Description of the task:
What lines in the records below include the word "computer"? Return each one.

Collected data:

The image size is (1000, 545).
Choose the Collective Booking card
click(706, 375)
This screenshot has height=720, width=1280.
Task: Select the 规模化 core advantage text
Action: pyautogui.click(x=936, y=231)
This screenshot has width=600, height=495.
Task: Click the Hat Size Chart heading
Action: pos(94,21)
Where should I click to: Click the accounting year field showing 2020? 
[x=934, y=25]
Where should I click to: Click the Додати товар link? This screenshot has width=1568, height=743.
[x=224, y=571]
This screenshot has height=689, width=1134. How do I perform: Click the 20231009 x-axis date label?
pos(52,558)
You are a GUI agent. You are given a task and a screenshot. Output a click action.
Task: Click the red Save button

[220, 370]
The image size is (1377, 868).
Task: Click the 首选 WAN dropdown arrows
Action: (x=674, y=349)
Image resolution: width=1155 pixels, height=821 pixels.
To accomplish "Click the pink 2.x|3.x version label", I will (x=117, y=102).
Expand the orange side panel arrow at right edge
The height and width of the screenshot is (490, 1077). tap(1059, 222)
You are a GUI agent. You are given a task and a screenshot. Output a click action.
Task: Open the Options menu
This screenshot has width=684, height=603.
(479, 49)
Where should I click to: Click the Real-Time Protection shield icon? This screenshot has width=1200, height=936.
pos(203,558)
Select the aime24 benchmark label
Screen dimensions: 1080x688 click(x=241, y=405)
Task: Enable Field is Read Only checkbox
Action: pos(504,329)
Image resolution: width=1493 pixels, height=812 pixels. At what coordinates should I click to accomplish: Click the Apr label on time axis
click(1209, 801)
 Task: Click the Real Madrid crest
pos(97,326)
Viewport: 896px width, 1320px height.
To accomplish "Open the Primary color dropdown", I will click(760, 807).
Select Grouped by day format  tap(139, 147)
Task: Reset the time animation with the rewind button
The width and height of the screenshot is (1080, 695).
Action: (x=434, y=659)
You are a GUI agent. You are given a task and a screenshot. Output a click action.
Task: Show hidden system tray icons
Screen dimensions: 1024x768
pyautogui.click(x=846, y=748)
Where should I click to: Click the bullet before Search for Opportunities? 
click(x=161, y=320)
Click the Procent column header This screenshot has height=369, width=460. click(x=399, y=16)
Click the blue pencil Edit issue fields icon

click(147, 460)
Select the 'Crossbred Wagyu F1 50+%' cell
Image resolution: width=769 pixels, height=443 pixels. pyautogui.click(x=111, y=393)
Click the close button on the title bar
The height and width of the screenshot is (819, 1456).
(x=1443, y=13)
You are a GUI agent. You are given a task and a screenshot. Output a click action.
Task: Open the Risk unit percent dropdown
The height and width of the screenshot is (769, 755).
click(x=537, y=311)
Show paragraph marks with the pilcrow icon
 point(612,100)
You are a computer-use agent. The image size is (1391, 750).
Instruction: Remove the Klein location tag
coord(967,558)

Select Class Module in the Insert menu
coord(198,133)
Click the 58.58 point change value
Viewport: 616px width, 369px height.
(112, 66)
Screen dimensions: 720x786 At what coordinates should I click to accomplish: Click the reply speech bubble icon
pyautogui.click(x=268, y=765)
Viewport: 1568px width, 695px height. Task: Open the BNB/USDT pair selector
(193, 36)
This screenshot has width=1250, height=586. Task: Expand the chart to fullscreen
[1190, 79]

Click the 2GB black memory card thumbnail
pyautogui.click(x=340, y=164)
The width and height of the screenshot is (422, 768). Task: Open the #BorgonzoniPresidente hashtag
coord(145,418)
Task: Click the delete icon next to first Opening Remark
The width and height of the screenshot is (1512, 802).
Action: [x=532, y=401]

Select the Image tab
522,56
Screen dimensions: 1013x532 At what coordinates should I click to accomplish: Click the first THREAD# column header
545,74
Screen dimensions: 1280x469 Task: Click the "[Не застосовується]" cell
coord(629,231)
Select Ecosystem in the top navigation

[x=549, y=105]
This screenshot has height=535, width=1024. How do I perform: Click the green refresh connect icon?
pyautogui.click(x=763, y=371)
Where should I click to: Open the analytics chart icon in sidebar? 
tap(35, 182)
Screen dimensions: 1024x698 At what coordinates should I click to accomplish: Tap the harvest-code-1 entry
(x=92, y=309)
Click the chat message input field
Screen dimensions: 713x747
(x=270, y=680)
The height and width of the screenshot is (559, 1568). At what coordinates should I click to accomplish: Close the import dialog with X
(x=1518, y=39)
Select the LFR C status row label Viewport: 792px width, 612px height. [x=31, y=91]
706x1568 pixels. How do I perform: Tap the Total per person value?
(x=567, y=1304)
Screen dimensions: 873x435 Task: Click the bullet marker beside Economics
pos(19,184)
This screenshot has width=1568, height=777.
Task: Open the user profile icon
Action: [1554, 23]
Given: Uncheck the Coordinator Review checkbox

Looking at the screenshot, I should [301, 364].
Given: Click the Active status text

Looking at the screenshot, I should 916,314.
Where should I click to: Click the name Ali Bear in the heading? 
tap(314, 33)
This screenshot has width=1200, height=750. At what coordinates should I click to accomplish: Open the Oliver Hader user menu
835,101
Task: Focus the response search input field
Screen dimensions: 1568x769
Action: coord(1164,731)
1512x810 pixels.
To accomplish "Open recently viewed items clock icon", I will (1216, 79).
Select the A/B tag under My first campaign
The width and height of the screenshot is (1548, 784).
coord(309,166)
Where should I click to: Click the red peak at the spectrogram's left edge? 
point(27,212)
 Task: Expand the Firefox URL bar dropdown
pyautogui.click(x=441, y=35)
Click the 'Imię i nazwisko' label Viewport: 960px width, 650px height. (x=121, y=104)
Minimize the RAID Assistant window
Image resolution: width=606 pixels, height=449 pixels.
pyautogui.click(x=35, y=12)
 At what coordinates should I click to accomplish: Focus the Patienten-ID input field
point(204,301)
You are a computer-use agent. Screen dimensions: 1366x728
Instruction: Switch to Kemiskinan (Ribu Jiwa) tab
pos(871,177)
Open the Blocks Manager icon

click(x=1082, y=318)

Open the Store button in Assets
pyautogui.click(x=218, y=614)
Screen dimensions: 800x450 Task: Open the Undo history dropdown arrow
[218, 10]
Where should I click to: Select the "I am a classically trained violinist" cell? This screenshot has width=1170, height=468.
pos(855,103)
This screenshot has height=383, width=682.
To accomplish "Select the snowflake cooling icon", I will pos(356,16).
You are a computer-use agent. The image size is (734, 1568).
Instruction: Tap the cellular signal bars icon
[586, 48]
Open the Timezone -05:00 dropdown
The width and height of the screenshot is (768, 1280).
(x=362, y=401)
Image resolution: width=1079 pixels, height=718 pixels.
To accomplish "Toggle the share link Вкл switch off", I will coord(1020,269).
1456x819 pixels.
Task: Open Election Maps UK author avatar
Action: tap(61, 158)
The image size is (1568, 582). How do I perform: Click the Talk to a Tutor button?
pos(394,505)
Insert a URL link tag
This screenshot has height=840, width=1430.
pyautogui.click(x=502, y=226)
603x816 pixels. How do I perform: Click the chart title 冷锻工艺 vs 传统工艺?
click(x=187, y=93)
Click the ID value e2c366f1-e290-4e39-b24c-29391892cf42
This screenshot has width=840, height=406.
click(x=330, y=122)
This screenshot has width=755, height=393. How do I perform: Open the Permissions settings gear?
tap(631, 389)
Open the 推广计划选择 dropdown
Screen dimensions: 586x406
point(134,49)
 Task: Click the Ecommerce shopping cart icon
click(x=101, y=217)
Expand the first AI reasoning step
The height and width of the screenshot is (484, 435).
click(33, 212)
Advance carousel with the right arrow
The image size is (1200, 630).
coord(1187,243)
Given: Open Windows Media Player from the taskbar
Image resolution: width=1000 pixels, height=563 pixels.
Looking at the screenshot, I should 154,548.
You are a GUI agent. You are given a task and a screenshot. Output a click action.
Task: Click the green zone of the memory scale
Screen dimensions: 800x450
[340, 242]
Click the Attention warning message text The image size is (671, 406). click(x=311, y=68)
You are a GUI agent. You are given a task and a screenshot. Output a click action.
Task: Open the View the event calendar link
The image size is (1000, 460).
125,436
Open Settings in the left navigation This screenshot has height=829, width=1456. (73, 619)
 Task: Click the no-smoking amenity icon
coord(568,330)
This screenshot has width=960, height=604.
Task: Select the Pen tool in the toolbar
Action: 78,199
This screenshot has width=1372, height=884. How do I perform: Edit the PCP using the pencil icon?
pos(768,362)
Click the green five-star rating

Response to this task:
You are a computer-use agent. The image size is (1391, 750).
You are a computer-use agent. Screen dimensions: 1366x728
You are a computer-use agent. The image size is (734, 1568).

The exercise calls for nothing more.